Source text
::::::::
Group-IB unveils its Graph

The story about Group-IB searching for graph analysis solution and creating its own unique instrument
Dmitry Volkov,
Group-IB CTO and Head of Threat Intelligence
Throughout years of investigating phishing, botnets, fraudulent transactions, and cybercriminal groups, Group-IB experts have used graphs to detect such threats. Each case has its own set of data, its own algorithm to establish links, which can be visualized in a graph, an instrument that once used to be Group-IB's internal tool, available only to the company's staff.

Network graph analysis became Group-IB's first internal tool to be incorporated into the company's public products – Threat Intelligence, Threat Detection System, Secure Bank and Brand Protection service. Before creating the network graph, we analysed several solutions available on the market and failed to find a single product that met our expectations. In this article, we describe how we created the network graph, the ways in which we use it, and the challenges it presents.
What can be achieved thanks to a network graph?
Since Group-IB was established in 2003, the company's top priorities have been identifying and de-anonymising criminals and bringing them to justice. With time, all cybercrime investigations came to be carried out at the same time as analysis of attacker network infrastructure. In our early years, this analysis was a painstaking ordeal to establish links that might help identify criminals, i.e. information about domains, IP addresses, and server fingerprints.
Most attackers do their best to remain anonymous online. Like everyone else, however, they make mistakes. The main goal of network graph analysis is to track down projects that cybercriminals carried out in the past — legal and illegal projects that bear similarities, links in their infrastructure, and connections to the infrastructure involved in the incident being investigated. In illegal projects, a threat actor aims to hide their identity, but all the hackers are ordinary people and some of them might also have some legal projects online - forums or ecommerce websites. If a cybercriminal's previous legal project is detected, identifying him or her becomes simple. If only illegal projects are detected, however, it takes much more time and effort to identify the cybercriminals because they always attempt to anonymise or hide registration data.
Nevertheless, our chances of identifying the hackers remain high. As a matter of fact, hackers pay less attention to their personal security and make more mistakes when they first embark on their criminal path, which means that the success of our investigation depends on how far the traces we find date back to. That is why graphs with in-depth retro-analysis are crucial in such investigations. In short, the more historical data a company has, the more effective its graph will be. For example, the data for a five-year period could help solve one or two crimes out of ten, while data for a period of 15 years could help solve all ten crimes.
::::::::
Given instruction a
In the rows, copy every line from the one containing "The height and width of the screenshot is (364, 646)." down to the one containing "The image size is (1002, 738).", both included, with no changes.
The article and the rows have no connection to each other.

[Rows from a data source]
::::::::
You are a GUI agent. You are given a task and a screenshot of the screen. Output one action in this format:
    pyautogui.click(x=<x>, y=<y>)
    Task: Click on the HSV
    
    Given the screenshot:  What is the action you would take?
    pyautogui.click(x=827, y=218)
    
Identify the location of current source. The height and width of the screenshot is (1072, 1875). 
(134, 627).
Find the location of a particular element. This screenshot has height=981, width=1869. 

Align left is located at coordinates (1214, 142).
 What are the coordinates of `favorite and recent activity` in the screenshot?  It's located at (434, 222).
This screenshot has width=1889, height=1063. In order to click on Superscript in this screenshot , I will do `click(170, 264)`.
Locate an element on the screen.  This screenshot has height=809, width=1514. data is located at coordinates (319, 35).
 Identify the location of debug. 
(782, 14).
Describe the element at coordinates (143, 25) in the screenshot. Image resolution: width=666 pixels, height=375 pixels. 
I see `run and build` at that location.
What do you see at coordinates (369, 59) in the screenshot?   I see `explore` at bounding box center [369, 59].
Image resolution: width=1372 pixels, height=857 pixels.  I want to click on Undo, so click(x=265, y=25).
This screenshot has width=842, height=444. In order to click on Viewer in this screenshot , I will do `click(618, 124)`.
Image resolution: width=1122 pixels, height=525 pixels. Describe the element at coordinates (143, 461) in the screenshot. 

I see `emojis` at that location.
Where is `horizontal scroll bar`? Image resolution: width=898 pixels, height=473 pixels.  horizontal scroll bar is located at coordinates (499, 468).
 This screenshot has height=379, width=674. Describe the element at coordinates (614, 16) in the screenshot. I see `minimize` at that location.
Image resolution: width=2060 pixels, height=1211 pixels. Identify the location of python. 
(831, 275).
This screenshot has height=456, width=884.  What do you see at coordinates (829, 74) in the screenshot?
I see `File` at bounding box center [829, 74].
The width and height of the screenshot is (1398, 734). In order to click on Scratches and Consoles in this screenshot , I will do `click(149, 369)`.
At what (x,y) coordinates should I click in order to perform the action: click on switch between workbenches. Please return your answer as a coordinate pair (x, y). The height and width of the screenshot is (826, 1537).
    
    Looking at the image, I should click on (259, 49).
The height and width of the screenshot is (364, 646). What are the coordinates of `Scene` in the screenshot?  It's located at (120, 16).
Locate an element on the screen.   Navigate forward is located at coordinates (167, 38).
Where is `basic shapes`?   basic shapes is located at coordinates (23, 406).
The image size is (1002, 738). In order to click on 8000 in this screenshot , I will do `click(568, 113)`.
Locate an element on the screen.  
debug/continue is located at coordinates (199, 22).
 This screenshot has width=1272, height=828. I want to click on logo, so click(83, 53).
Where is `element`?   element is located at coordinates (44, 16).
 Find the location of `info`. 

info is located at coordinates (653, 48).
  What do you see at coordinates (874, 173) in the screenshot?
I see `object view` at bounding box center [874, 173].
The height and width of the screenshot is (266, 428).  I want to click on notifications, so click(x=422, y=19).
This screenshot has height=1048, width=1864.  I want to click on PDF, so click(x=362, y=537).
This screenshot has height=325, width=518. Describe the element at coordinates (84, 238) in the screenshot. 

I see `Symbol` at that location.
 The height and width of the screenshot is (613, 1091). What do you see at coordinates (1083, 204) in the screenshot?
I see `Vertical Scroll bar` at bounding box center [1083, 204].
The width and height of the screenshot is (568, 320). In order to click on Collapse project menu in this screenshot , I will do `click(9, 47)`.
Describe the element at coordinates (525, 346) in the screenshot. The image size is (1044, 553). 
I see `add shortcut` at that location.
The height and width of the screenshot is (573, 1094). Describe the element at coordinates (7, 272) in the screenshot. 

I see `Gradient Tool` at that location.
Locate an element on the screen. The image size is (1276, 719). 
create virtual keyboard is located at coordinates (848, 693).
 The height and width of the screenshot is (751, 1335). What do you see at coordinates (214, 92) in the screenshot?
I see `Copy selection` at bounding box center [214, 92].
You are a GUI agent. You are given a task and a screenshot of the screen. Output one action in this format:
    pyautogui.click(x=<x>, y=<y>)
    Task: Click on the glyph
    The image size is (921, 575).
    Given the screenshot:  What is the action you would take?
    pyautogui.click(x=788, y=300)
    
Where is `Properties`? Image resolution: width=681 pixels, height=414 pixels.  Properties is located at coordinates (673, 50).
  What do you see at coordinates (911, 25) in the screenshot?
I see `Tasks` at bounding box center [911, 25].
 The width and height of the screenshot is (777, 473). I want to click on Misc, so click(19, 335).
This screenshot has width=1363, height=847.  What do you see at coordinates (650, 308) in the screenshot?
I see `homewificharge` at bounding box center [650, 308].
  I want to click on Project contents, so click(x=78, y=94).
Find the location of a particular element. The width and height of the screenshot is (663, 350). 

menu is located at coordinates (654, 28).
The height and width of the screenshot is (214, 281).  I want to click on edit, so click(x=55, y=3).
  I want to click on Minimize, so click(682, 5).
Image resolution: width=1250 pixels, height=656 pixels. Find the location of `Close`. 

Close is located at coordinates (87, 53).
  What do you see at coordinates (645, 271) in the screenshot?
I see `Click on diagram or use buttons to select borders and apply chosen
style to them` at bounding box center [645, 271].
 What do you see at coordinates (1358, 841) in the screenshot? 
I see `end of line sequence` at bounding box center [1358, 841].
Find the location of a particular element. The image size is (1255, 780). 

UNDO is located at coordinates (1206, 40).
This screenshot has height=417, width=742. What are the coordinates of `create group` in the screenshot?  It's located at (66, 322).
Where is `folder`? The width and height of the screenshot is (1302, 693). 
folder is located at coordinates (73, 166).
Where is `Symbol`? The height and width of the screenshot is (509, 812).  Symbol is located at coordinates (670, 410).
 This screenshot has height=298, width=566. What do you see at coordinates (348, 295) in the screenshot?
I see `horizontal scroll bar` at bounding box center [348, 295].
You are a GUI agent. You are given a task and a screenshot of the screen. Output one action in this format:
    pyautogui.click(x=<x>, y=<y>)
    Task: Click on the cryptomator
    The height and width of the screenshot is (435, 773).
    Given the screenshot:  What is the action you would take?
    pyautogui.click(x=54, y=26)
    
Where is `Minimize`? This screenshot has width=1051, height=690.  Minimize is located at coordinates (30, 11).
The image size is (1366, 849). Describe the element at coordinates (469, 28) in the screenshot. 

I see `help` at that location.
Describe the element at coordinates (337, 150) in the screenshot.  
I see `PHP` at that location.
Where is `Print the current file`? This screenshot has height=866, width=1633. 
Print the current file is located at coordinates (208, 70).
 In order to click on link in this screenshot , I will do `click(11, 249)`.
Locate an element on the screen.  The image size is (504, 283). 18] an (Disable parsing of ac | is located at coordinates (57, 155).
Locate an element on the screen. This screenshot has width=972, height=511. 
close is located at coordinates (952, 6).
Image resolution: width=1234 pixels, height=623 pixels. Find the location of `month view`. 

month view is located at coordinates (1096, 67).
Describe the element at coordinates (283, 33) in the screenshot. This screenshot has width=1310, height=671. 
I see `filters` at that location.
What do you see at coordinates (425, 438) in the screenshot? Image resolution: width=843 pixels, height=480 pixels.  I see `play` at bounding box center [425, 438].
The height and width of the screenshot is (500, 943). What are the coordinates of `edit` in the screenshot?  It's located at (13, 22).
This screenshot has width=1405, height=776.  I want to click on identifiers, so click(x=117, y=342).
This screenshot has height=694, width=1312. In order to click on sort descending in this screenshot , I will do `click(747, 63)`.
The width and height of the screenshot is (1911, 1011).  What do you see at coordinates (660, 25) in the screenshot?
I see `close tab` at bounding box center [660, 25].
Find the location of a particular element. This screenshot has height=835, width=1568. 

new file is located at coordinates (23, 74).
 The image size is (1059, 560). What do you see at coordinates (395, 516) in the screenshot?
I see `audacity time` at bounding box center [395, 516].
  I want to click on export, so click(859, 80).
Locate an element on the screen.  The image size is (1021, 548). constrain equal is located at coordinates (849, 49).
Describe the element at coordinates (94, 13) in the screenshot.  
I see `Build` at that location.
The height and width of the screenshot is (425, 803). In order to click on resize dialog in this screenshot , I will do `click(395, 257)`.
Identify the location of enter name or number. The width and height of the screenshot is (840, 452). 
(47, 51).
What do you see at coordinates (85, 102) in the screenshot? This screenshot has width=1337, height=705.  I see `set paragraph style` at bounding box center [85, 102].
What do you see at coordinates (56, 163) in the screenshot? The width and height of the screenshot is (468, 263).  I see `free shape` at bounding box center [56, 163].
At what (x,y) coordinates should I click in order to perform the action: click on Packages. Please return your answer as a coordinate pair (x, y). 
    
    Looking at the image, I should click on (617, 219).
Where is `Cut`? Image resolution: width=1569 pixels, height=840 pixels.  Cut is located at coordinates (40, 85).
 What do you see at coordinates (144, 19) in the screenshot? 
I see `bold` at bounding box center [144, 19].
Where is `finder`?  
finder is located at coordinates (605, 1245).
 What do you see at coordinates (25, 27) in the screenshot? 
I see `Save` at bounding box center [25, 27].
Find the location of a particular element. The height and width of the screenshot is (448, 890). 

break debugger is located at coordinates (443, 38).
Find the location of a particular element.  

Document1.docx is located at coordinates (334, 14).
::::::::
Given instruction b
According to the article on Group-IB's network graph, how many crimes out of ten could data for a five-year period help solve?

Task solution a
The height and width of the screenshot is (364, 646). What are the coordinates of `Scene` in the screenshot?  It's located at (120, 16).
Locate an element on the screen.   Navigate forward is located at coordinates (167, 38).
Where is `basic shapes`?   basic shapes is located at coordinates (23, 406).
The image size is (1002, 738). In order to click on 8000 in this screenshot , I will do `click(568, 113)`.

Task solution b
One or two crimes out of ten.